The Task Force recommended that this pattern be taken into consideration at the time of 18F-FDG PET/CT interpretation and that the possibility of infection with the Omicron variant of COVID-19 should be entertained in differential diagnosis. Because this pattern can by no means be diagnostic of COVID-19 infection, the Task Force made the following recommendations:
1. Check the patient records to see if there is a recent positive COVID-19 test.
2. Determine if the patient is at higher risk of COVID-19 infection based on current symptoms or due to recent exposure or travel. If so, a recommendation can be made to test for COVID-19 in the appropriate setting.
3. Compare with prior 18F-FDG PET/CT examinations and the patient’s history to determine if this represents a chronic inflammatory/reactive process or stable malignancy, such as lymphoma.

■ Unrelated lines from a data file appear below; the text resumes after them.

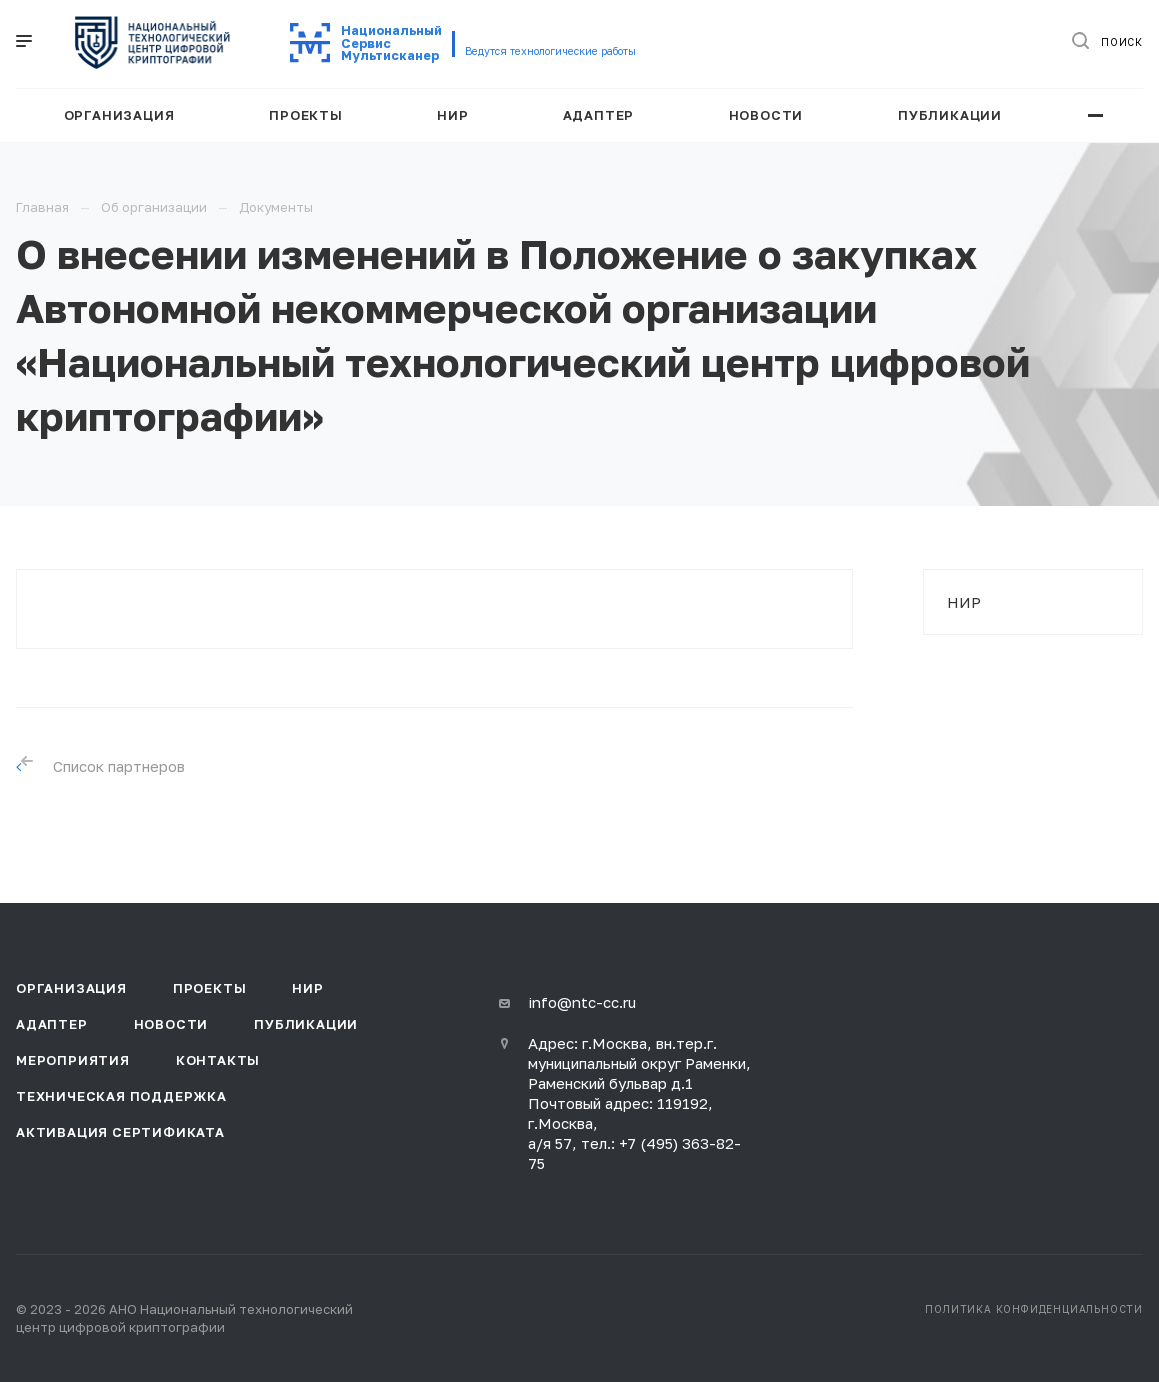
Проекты (210, 988)
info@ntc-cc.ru (582, 1002)
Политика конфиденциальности (1034, 1309)
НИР (964, 602)
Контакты (218, 1060)
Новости (171, 1024)
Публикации (306, 1024)
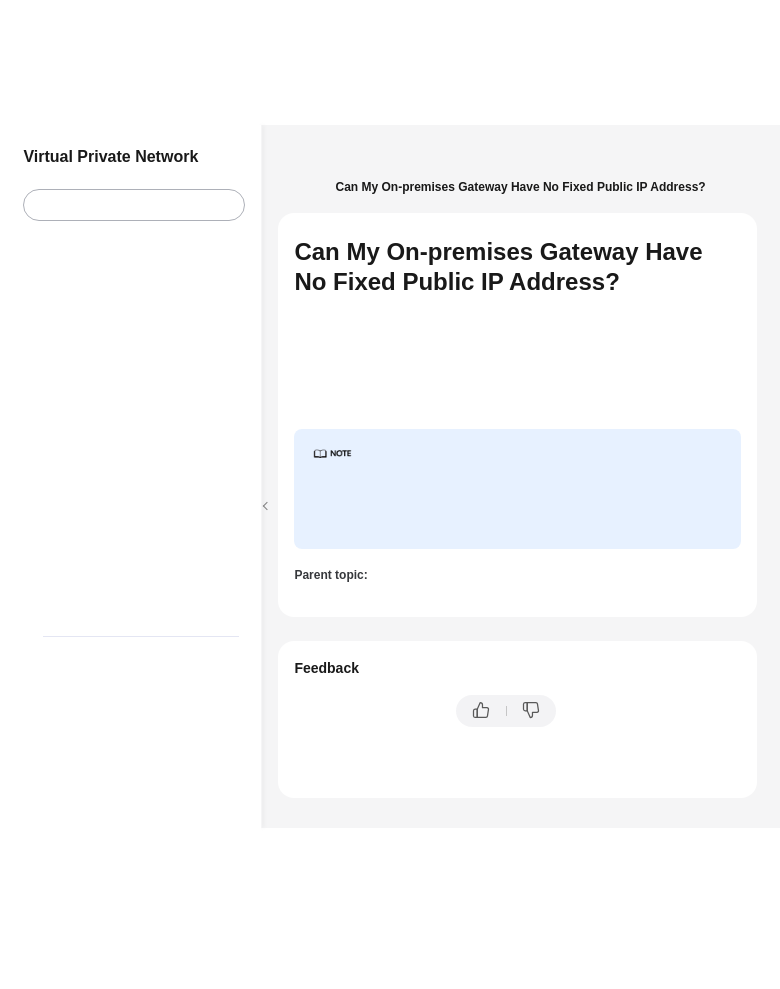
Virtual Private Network (435, 165)
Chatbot (315, 773)
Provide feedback (622, 711)
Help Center (320, 165)
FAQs (533, 165)
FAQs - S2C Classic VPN (637, 165)
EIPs (300, 187)
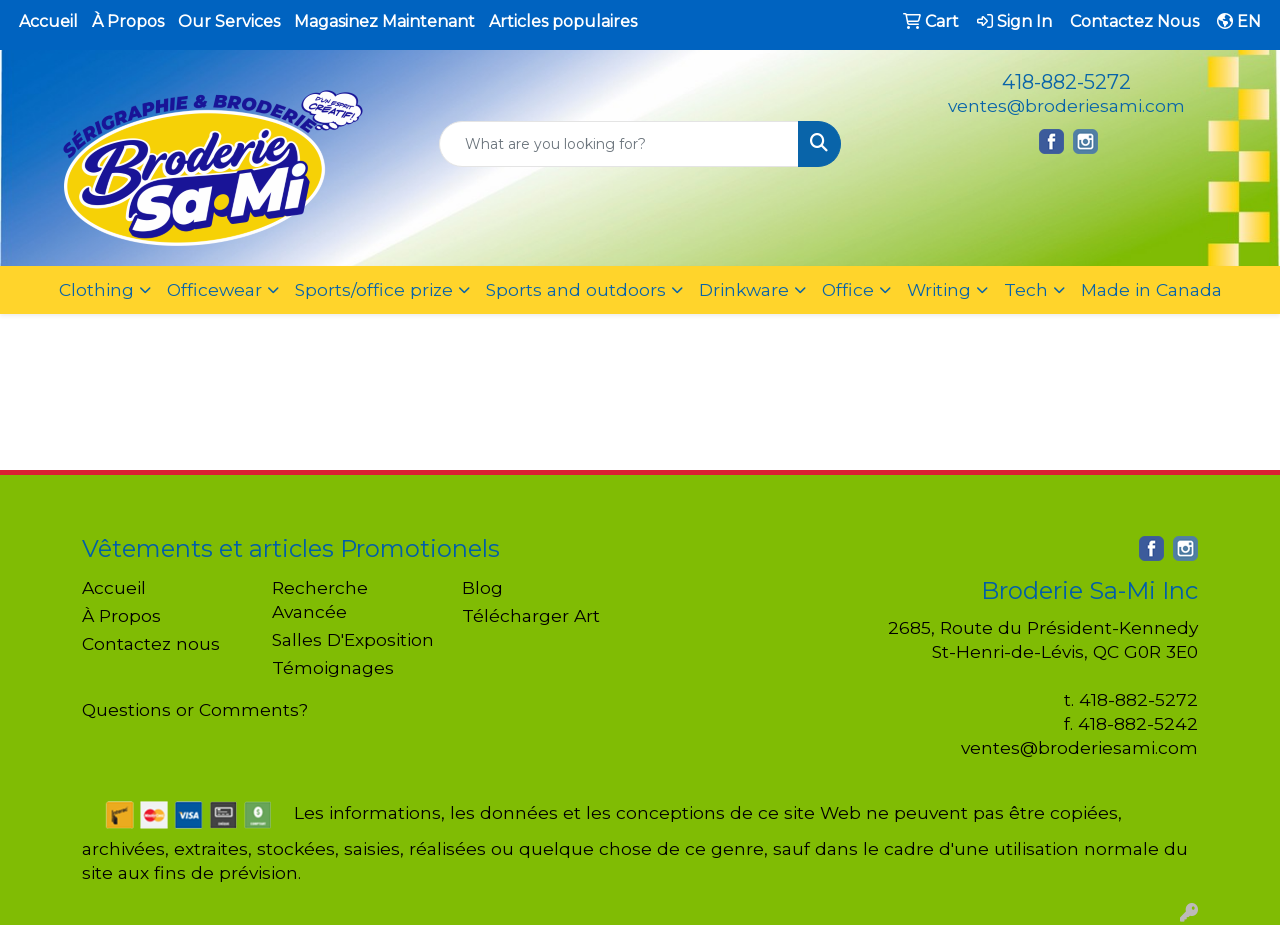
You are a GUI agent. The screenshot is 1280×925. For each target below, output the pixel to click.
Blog (482, 587)
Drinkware (744, 289)
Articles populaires (563, 21)
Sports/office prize (374, 289)
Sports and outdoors (576, 289)
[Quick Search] (619, 144)
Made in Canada (1151, 289)
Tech (1026, 289)
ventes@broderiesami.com (1066, 105)
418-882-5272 (1066, 82)
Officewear (214, 289)
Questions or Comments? (195, 709)
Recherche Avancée (320, 599)
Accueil (48, 21)
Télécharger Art (531, 615)
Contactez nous (151, 643)
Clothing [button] (96, 289)
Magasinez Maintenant (384, 21)
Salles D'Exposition (353, 639)
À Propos (128, 21)
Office (848, 289)
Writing (939, 289)
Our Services (229, 21)
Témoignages (333, 667)
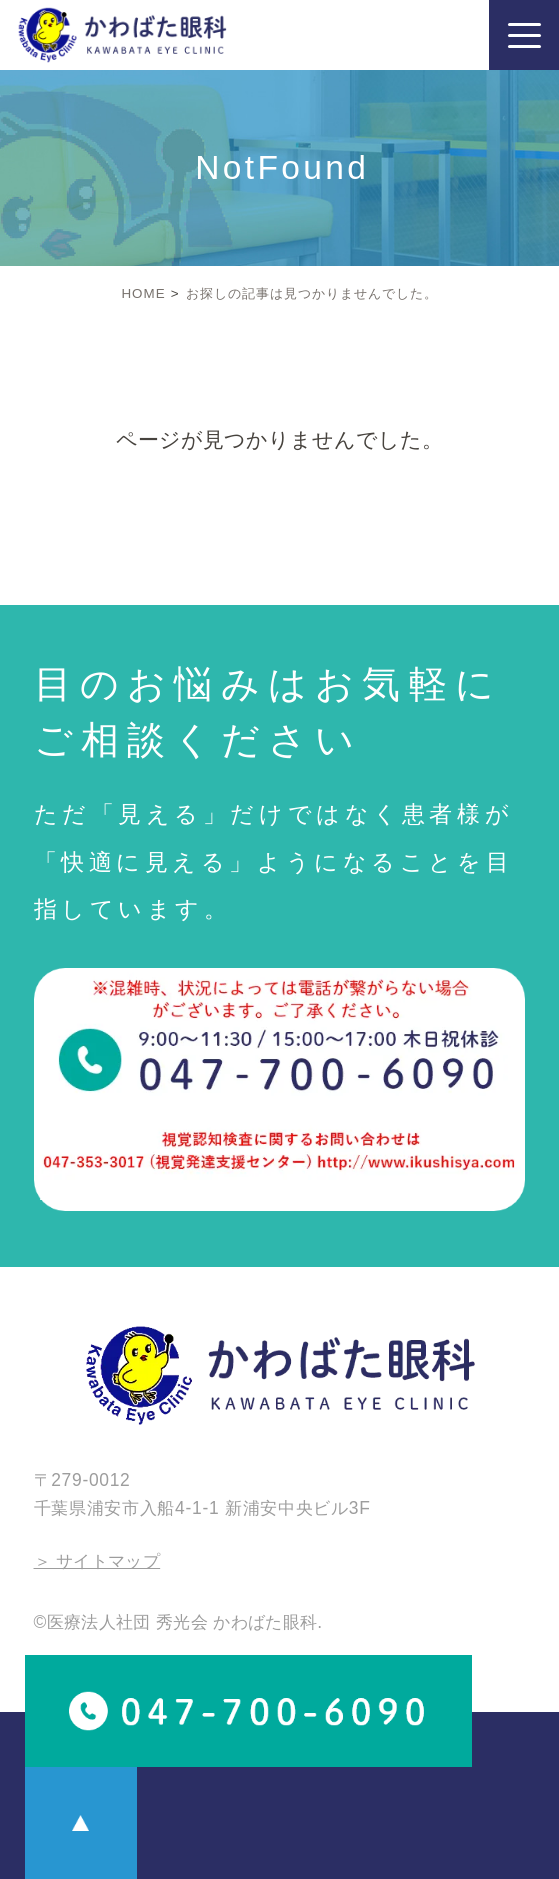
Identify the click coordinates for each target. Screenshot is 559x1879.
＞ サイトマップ (97, 1561)
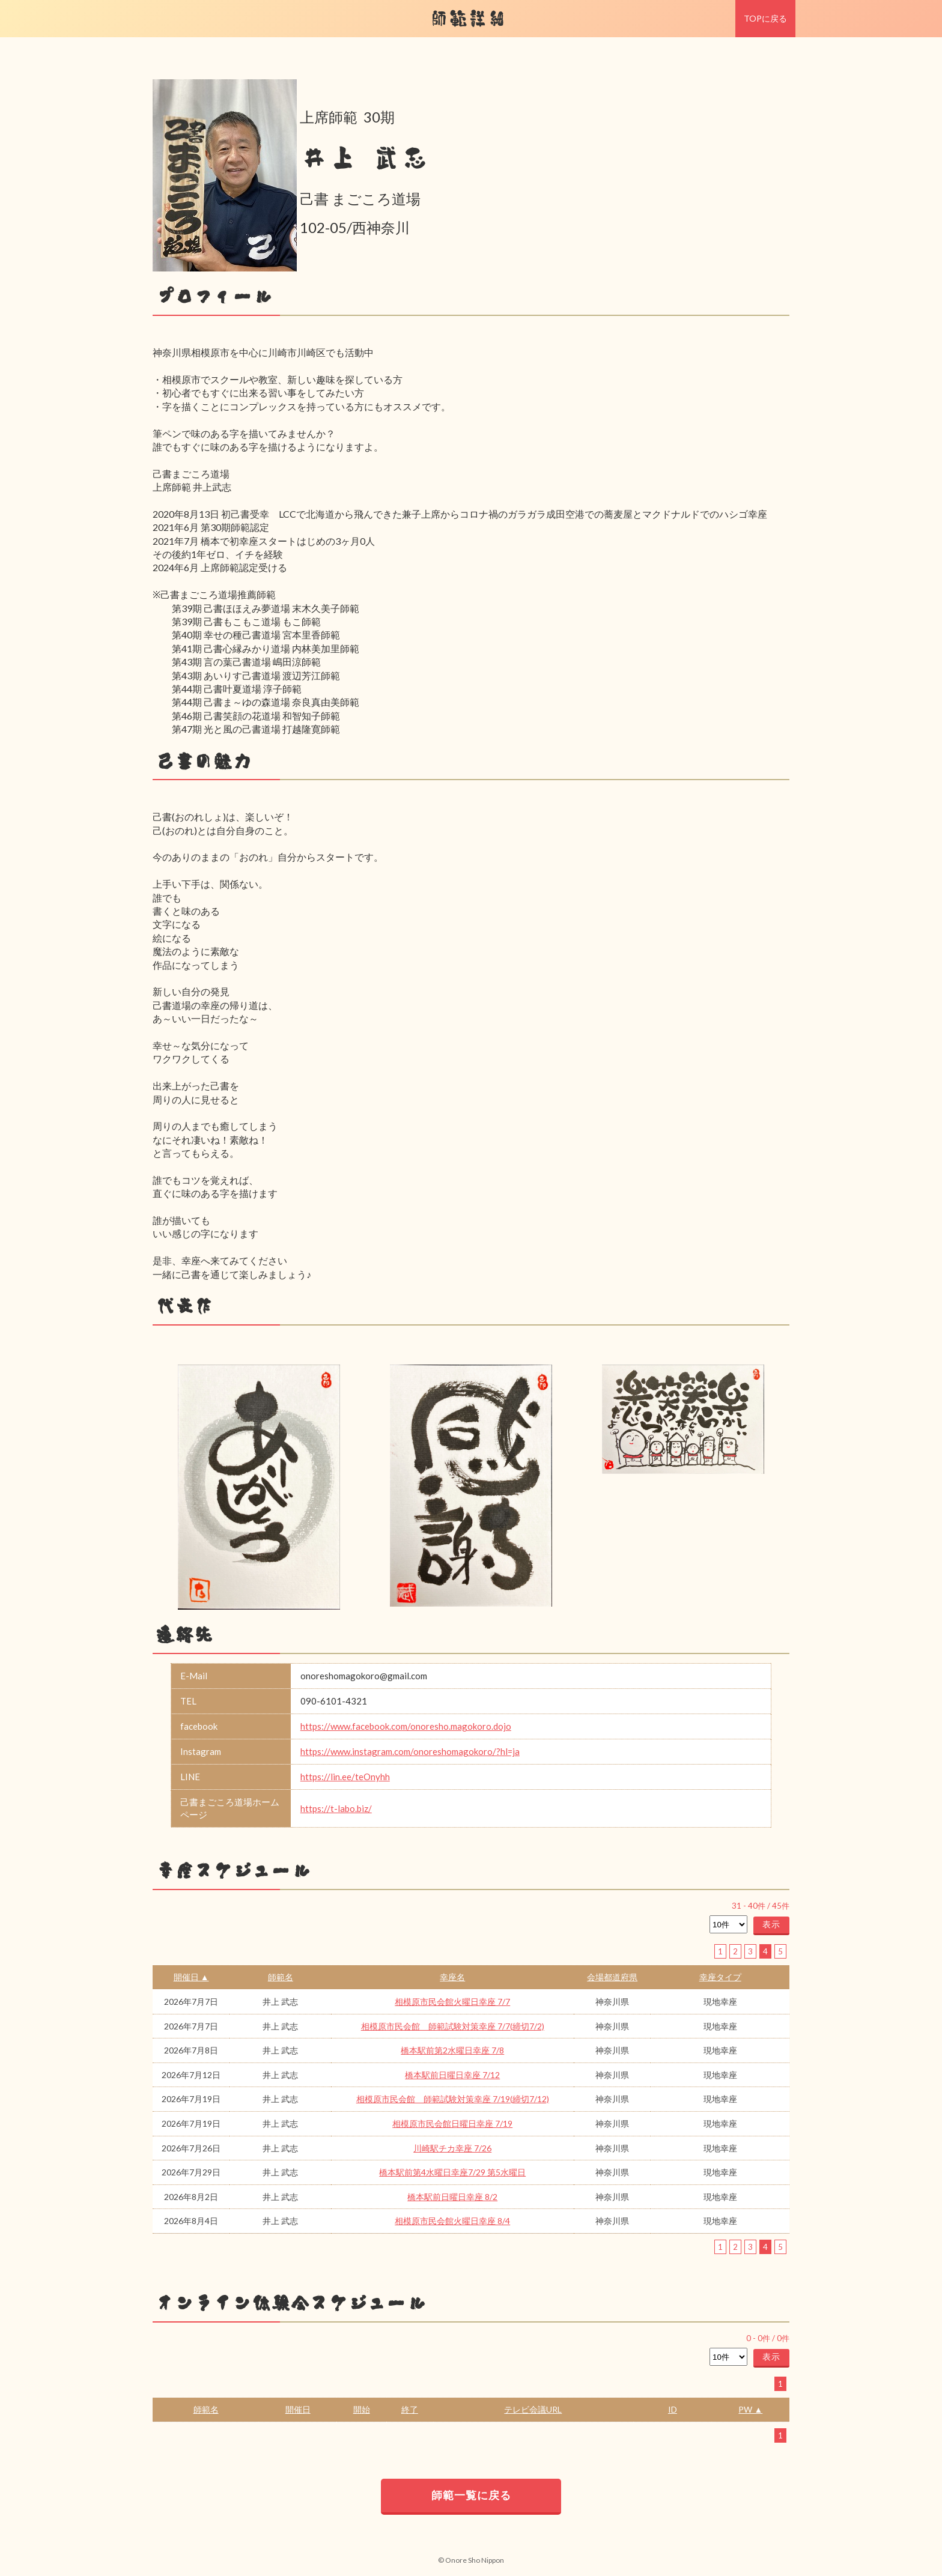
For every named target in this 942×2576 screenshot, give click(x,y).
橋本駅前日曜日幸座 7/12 (452, 2075)
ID (672, 2409)
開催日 (298, 2409)
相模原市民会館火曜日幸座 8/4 (452, 2221)
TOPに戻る (765, 18)
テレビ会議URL (533, 2409)
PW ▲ (750, 2409)
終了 (409, 2409)
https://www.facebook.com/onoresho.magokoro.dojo (405, 1726)
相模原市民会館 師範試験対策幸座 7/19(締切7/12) (452, 2099)
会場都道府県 (612, 1977)
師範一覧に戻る (471, 2495)
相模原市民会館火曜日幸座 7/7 (452, 2001)
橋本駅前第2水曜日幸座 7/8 (452, 2050)
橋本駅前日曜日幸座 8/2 (452, 2197)
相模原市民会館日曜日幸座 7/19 (452, 2123)
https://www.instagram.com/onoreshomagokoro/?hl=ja (410, 1751)
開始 (361, 2409)
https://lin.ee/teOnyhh (345, 1776)
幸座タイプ (720, 1977)
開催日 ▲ (191, 1977)
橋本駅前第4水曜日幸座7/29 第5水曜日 (452, 2172)
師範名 (280, 1977)
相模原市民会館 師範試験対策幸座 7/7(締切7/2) (452, 2026)
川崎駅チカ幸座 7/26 (452, 2148)
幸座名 (452, 1977)
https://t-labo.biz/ (336, 1808)
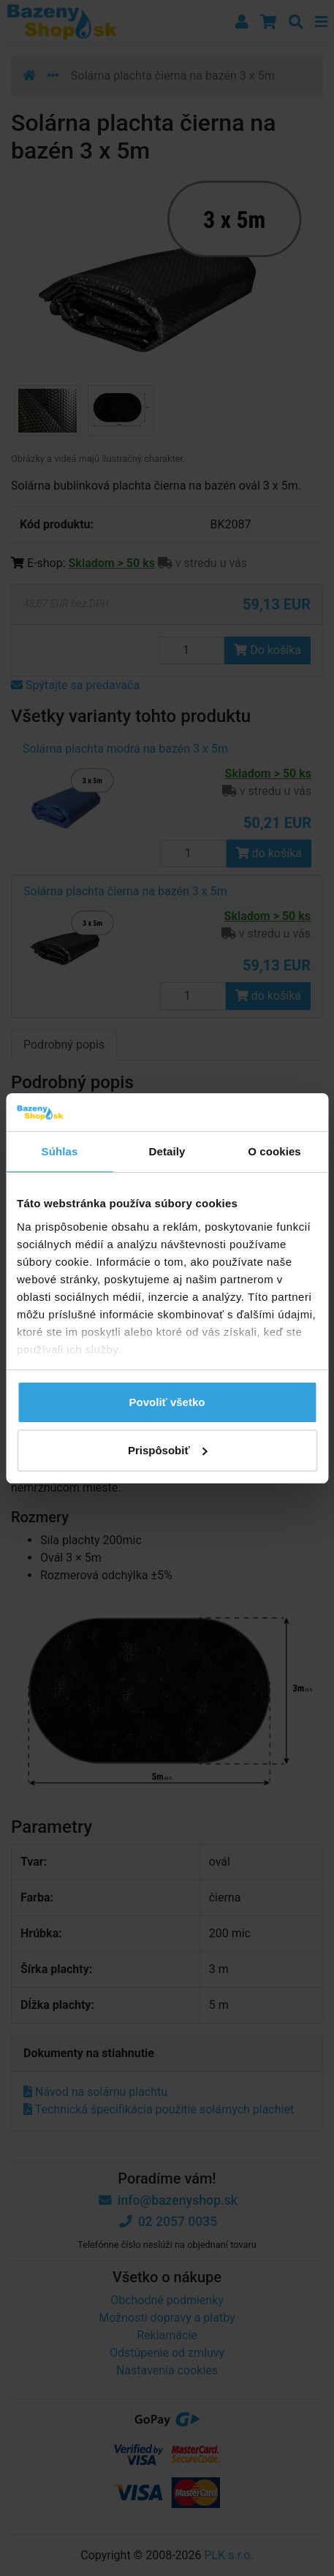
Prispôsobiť (168, 1450)
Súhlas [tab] (60, 1151)
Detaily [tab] (167, 1151)
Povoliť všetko (167, 1402)
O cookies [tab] (274, 1151)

4. Various differential diagnostic possibilities should be considered if this pattern is new or if there is interval progression, including, but not limited to, infection with COVID-19, other viruses such as Epstein-Barr virus, malignancy, and bacterial infections.
5. This pattern may also be seen in children and younger adults but should be interpreted cautiously in view of normal increased activity that can be physiologic. Correlation with history and symptoms and comparison to prior examinations are recommended.
Over the past 18 months, the SNMMI COVID-19 Task Force has met regularly to monitor, support, educate, and provide guidance to the nuclear medicine and molecular imaging communities. The Task Force is led by Munir Ghesani, MD (Mount Sinai Health System; New York, NY).